Além de esgotar a literatura especializada, a pesquisa, que se estendeu por três anos, valeu-se de entrevistas presenciais com 13 famílias de diferentes regiões do País. Os resultados foram reunidos no livro Famílias Inter-raciais: tensões entre cor e amor, com lançamento previsto para 2017.
“O tema configurou-se a partir de minha interação com pessoas dessas famílias – pessoas que, por assim dizer, vivenciavam as ‘contradições raciais’ em suas próprias peles. Isso aconteceu no final da minha pesquisa de doutorado, que tratou da questão da ‘branquitude’ (leia a respeito dessa pesquisa anterior
neste link). Nessa época, em função do estudo que estava realizando, comecei a ser bastante convidada para dar palestras. E, frequentemente, depois das palestras, pessoas se aproximavam para contar casos de sofrimento decorrentes do racismo em suas próprias famílias. Isso ocorreu muitas e muitas vezes. A partir dessas conversas, percebi que as famílias poderiam ser uma chave para entender as relações ‘inter-raciais’ no contexto maior da sociedade”, disse a pesquisadora.

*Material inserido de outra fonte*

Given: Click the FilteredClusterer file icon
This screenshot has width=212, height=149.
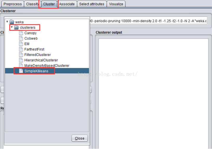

Lia partiu do pressuposto de que “raça” não é um dado biológico, mas uma construção social. Trata-se, segundo ela, de uma construção, baseada no fenótipo, que engendra e mantém profundas desigualdades materiais e simbólicas na sociedade, e impacta o cotidiano de milhões de pessoas.
“Se a existência de ‘raças humanas’ não encontra qualquer comprovação no âmbito das ciências biológicas, elas são, contudo, plenamente existentes no mundo social, como afirmou o sociólogo Antonio Sérgio Alfredo Guimarães”, disse Lia. Com base nesse critério, ela selecionou, para o estudo, famílias nas quais pelo menos um dos integrantes reconhecia que o grupo familiar era composto de pessoas de diferentes raças.